Un anno fa a Roma si è tenuto un vertice del partito popolare, con Weber e con l’attuale presidente dell’Europarlamento, la nazionalista maltese Roberta Metsola, che all’epoca ha ricordato la sua amicizia con Raffaele Fitto e ha ammesso: il cordone sanitario? «Ormai è un cordino». Poche settimane dopo, Meloni, e per lei il capogruppo dei conservatori Fitto (FdI), hanno fatto saltare i piani di Salvini e Le Pen per un “gruppone” sovranista. Come Fratelli d’Italia stesso ha fatto intendere, l’obiettivo di quella mossa era accreditarsi come credibile forza di governo; una “operazione normalizzazione” che guardava al Ppe. E il Ppe ha ricambiato l’attenzione: a gennaio, quando in Europarlamento ci sono state le elezioni di metà mandato, è nata nei fatti l’alleanza tattica tra popolari e conservatori; Metsola è stata eletta presidente, e i conservatori hanno incassato il loro vice.

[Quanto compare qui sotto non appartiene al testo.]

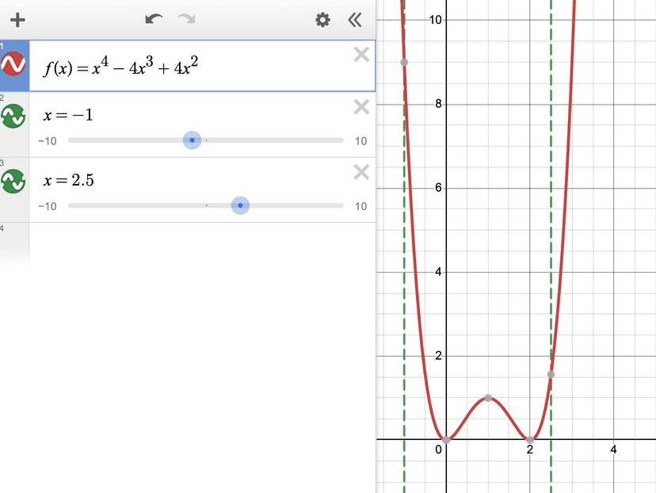Hide the x = -1 line via green icon
The height and width of the screenshot is (493, 656).
[13, 117]
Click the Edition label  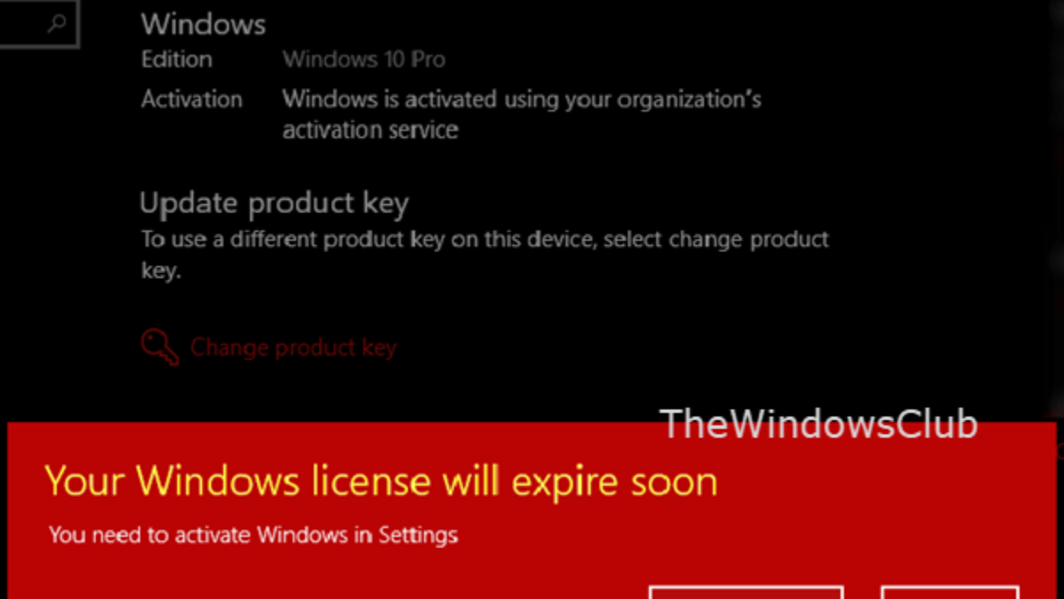[x=176, y=59]

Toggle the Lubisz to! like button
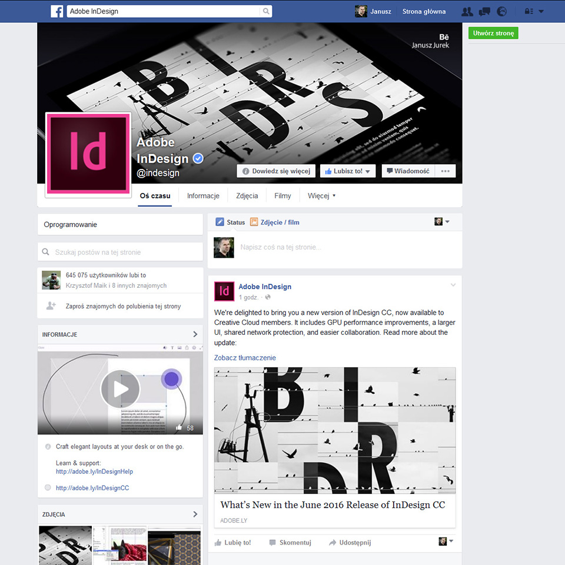click(347, 171)
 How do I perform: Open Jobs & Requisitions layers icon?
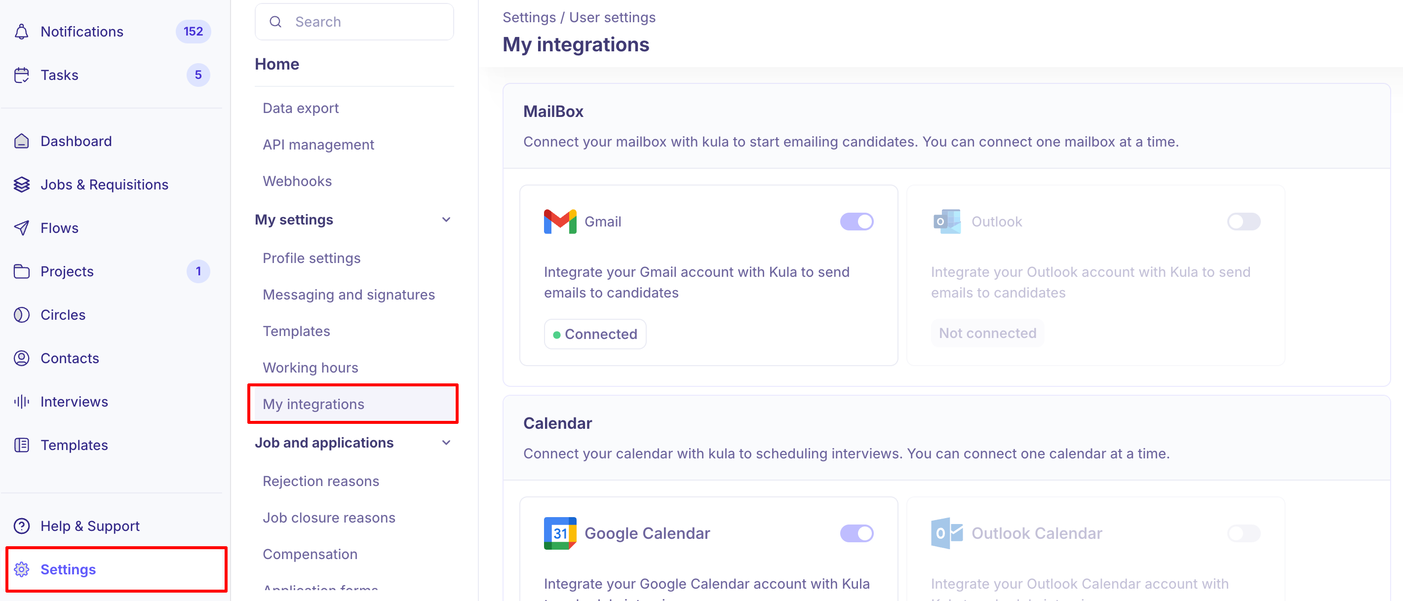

Tra i weberiani la versione è che i due gruppi votano insieme caso per caso, ma lo schema si ripete nei vari paesi europei. I moderati svedesi, membri del Ppe, a differenza della tornata elettorale precedente, hanno rinunciato a fare cordone verso l’estrema destra, e anzi ci si sono alleati; gli estremi crescevano elettoralmente, e i moderati hanno preferito gestire una coalizione per poter gestire anche il potere. La logica dei moderati svedesi non è dissimile dalla strategia a livello europeo: sperare di governare gli estremi a colpi di compromessi.

L’era Merkel, e il caso Orbán, hanno già dimostrato al Ppe che la strategia fa acqua, ma Weber sostiene tanto la destra svedese che l’italiana. Peccato che nell’opinione pubblica in Germania, così come nella classe politica, non solo Meloni, ma anche Berlusconi, sia tutt’altro che «normalizzato». La sua alleanza con FdI, considerata alla stregua di Afd, rende il tutto indigesto. Così la resistenza a Weber gli arriva proprio in casa.